When you reach the records below, output every one exactly as written but leave out any pictures.

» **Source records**
⟨
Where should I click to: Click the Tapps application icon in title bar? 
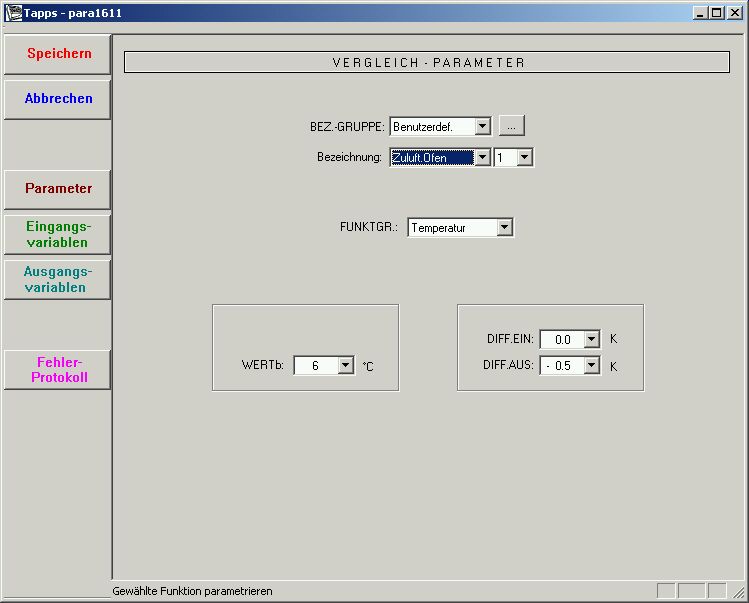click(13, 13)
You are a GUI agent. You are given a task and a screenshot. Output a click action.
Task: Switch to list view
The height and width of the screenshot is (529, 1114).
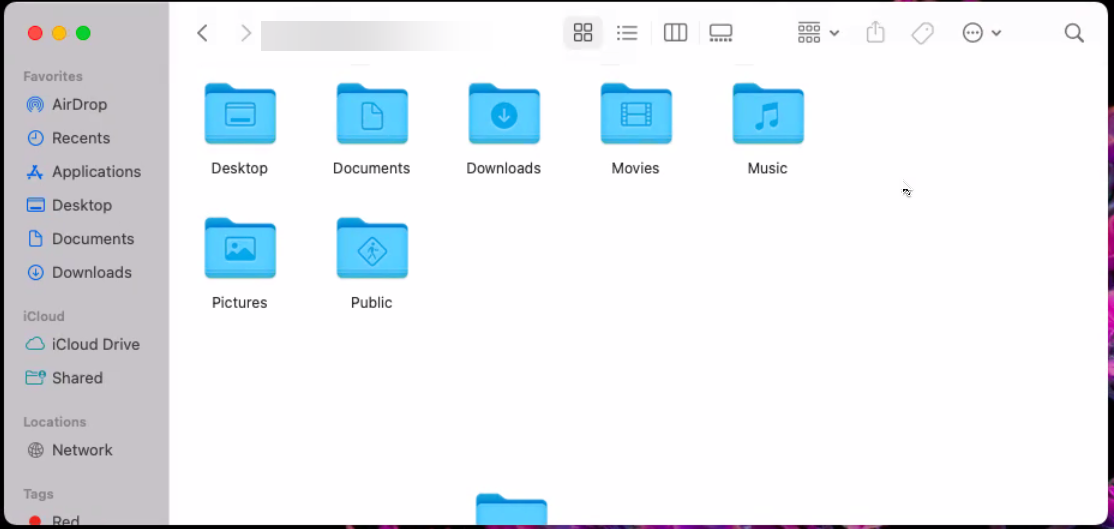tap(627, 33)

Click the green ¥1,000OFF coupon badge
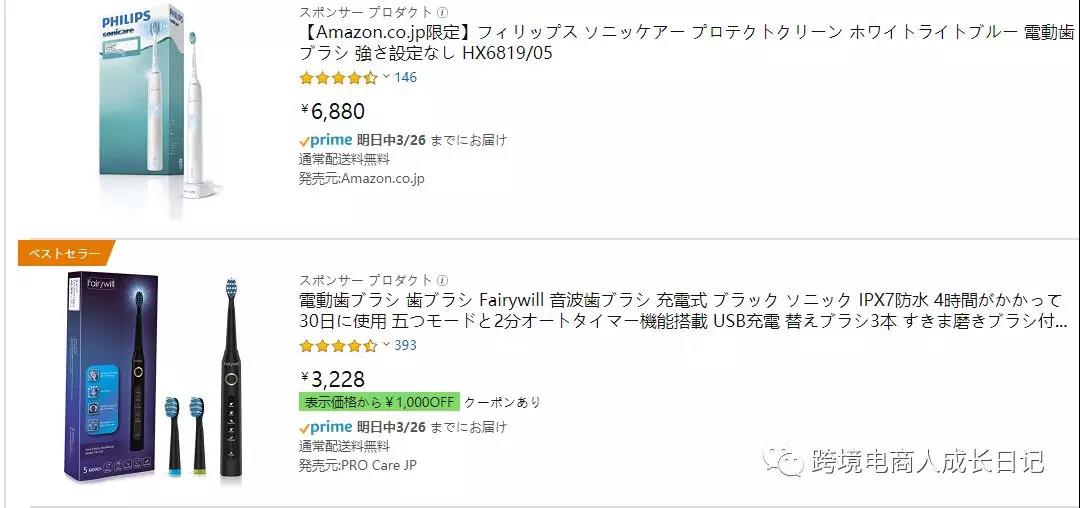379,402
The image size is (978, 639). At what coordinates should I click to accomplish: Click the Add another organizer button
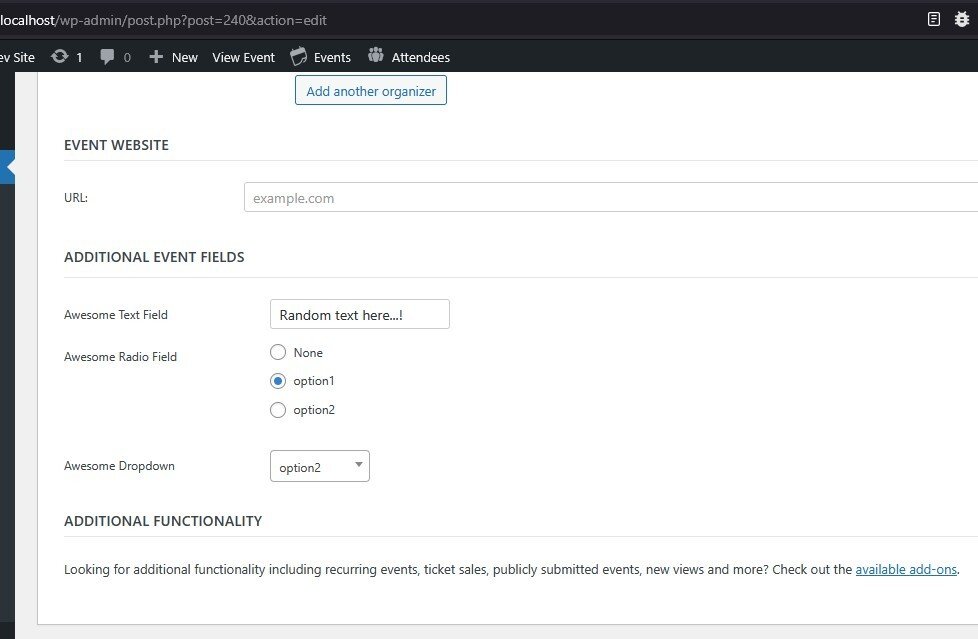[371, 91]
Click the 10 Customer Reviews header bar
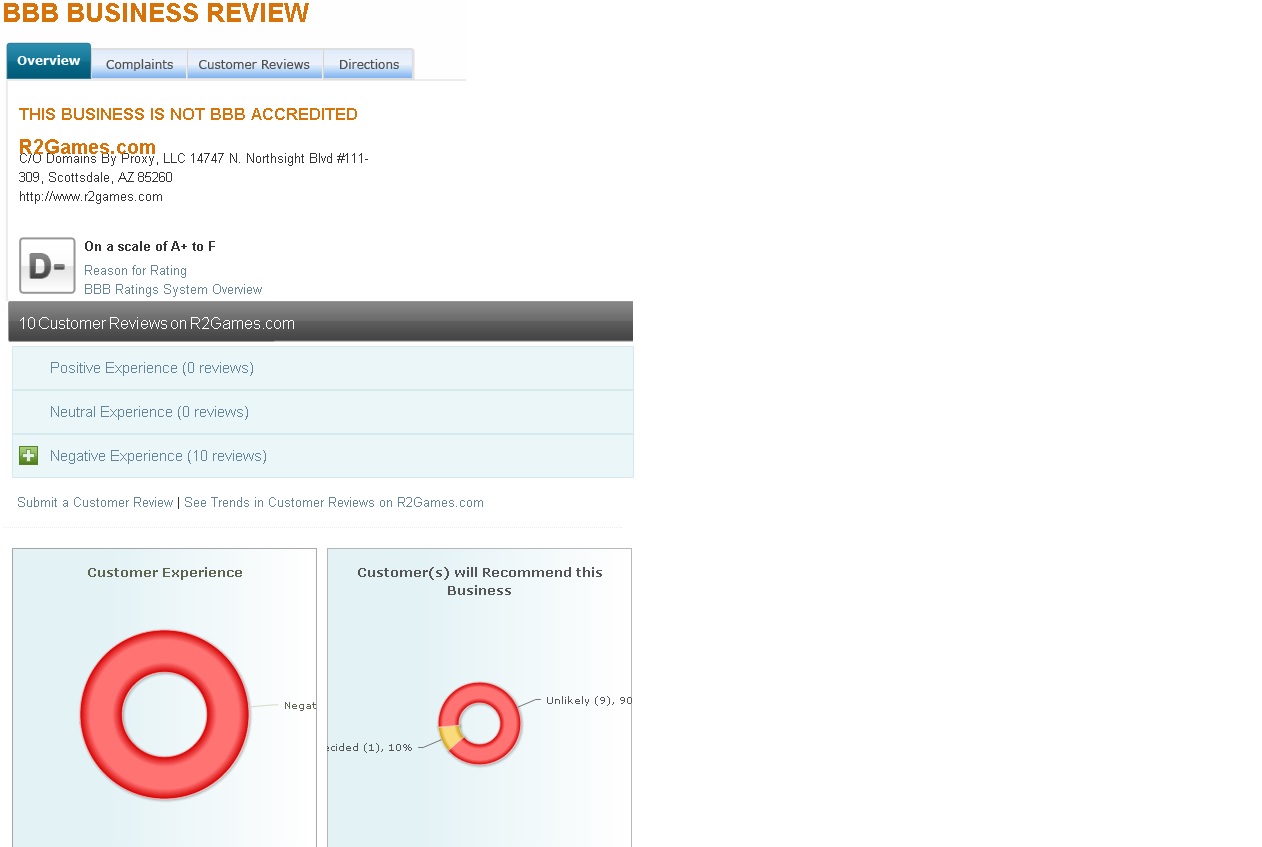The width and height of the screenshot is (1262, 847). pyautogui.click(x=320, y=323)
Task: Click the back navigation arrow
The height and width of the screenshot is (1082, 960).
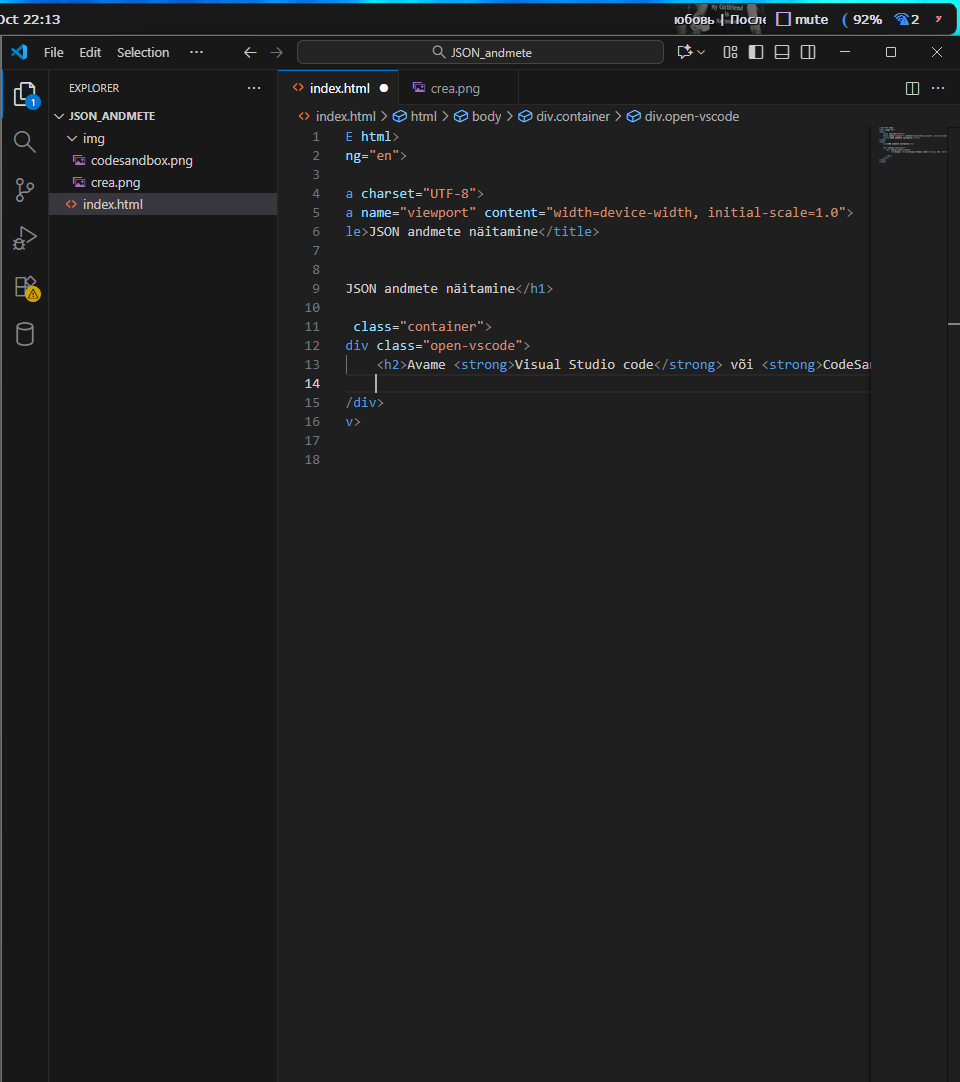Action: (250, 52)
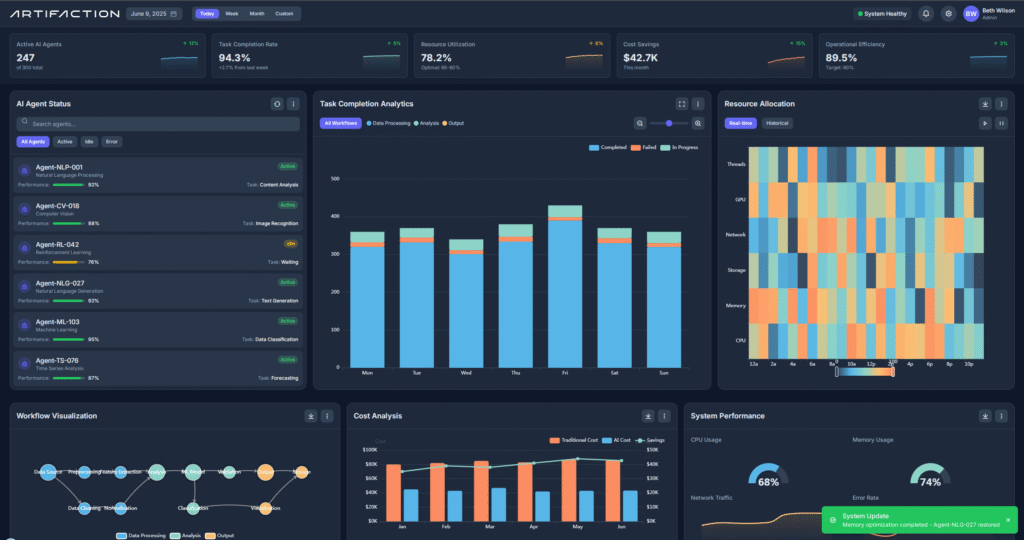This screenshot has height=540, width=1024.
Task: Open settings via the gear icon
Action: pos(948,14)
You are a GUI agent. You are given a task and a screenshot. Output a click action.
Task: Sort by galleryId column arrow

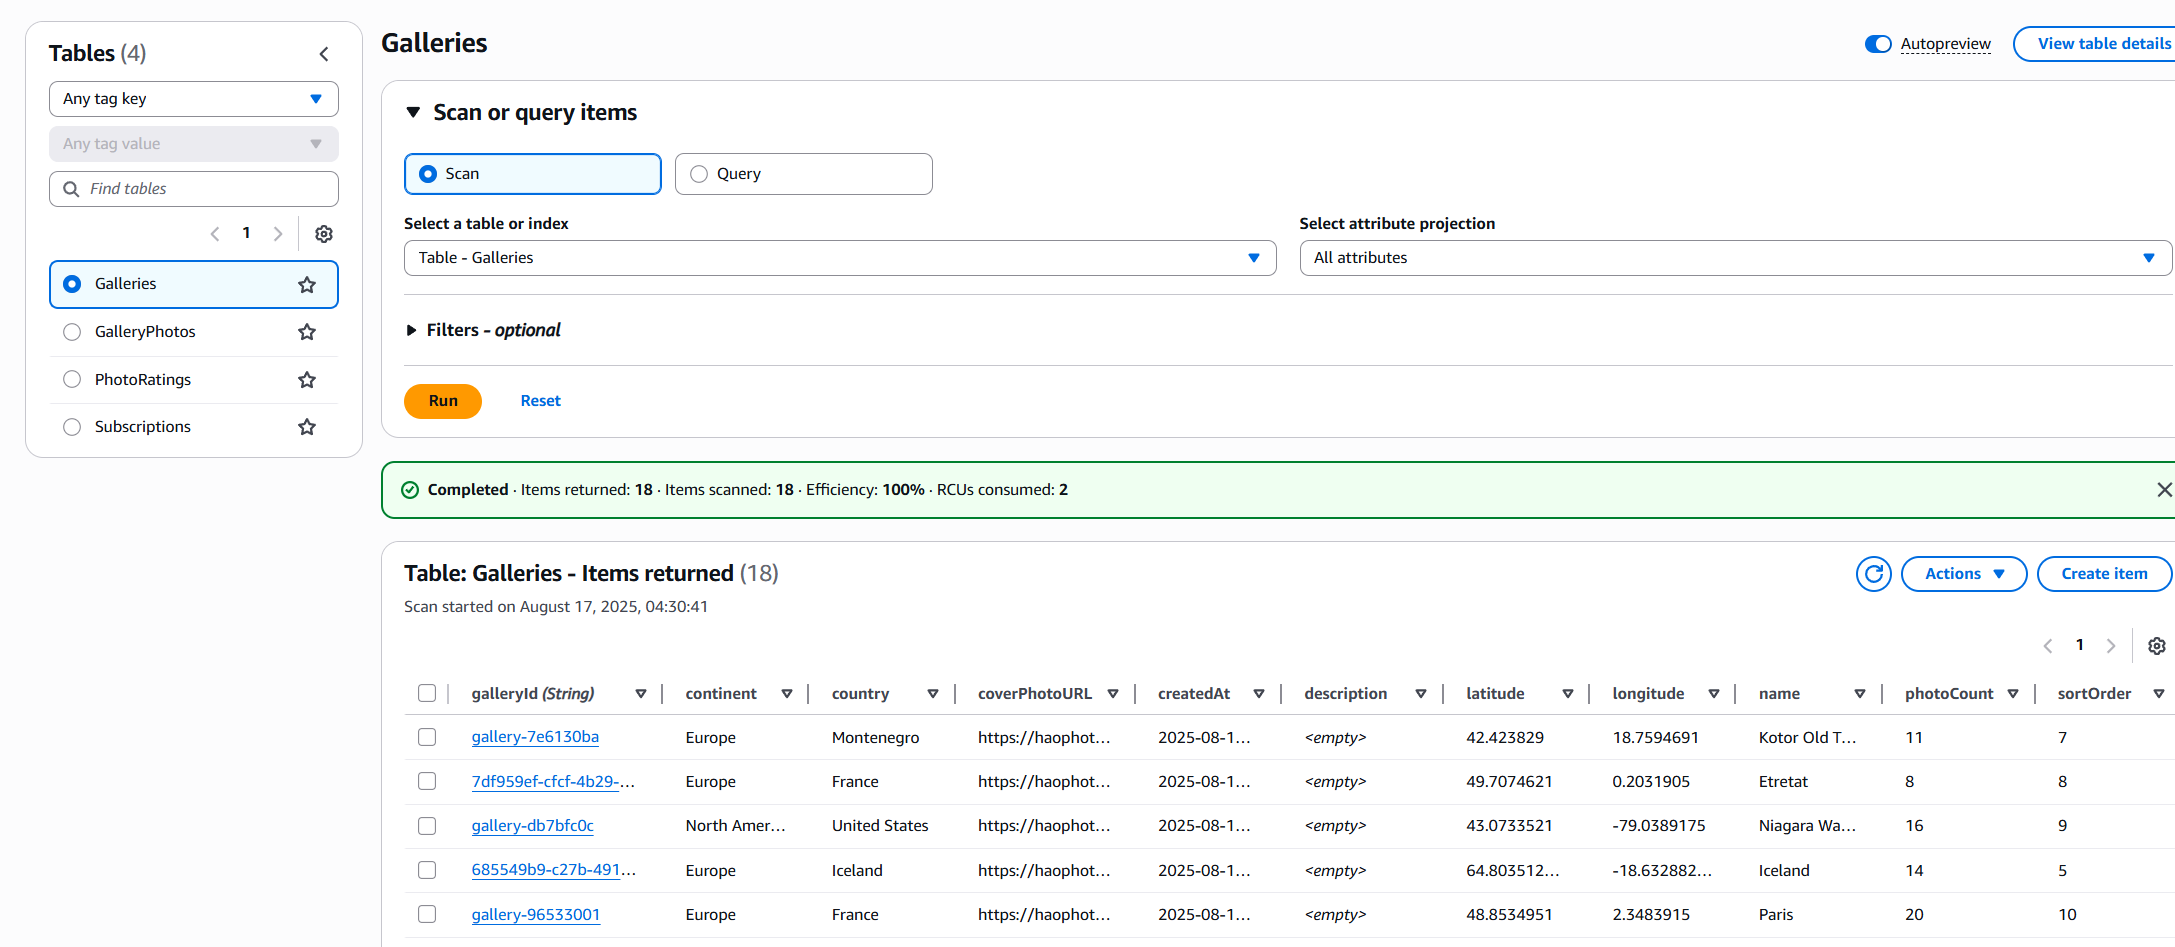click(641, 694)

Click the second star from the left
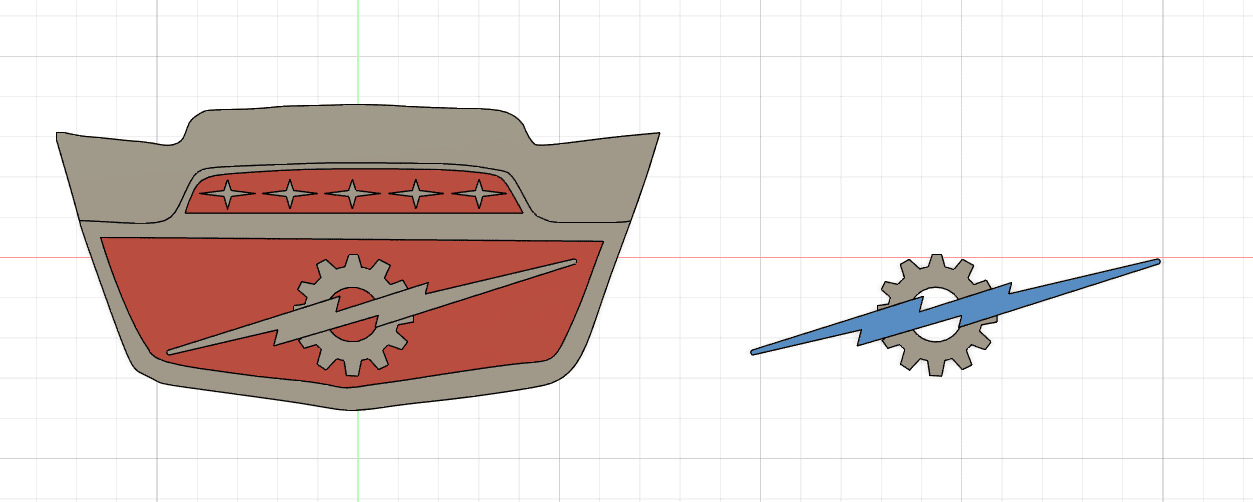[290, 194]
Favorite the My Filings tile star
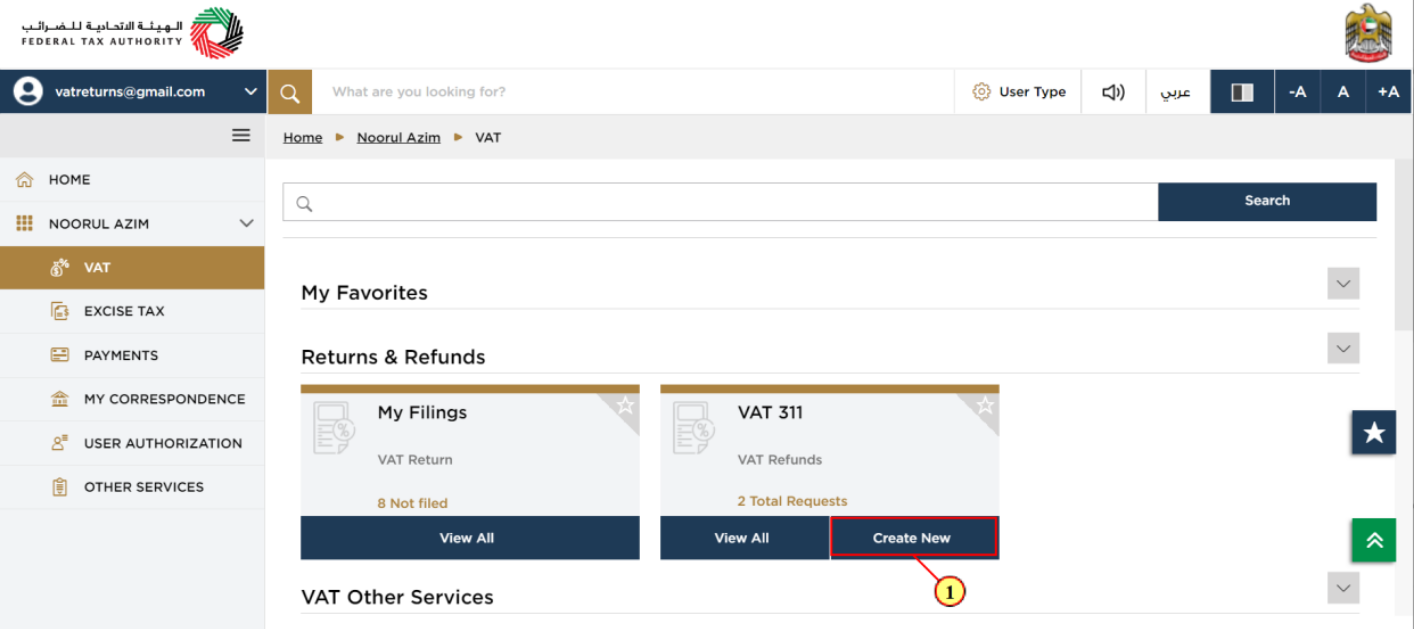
⟩
» **OUTPUT FOR THIS TASK**
Where should I click to: Click the Tapps application icon in title bar? 
click(13, 13)
You are a GUI agent. You are given a task and a screenshot. Output a click action.
Task: Switch to list view
The height and width of the screenshot is (529, 1114).
tap(627, 33)

Click the green ¥1,000OFF coupon badge
379,402
The image size is (978, 639). At what coordinates should I click to accomplish: Click the Add another organizer button
[371, 91]
Click the 10 Customer Reviews header bar
The width and height of the screenshot is (1262, 847). pyautogui.click(x=320, y=323)
Task: Click the back navigation arrow
The height and width of the screenshot is (1082, 960).
Action: (250, 52)
This screenshot has height=540, width=1024.
Task: Open settings via the gear icon
Action: pos(948,14)
You are a GUI agent. You are given a task and a screenshot. Output a click action.
Task: Sort by galleryId column arrow

click(641, 694)

Click the second star from the left
[290, 194]
Favorite the My Filings tile star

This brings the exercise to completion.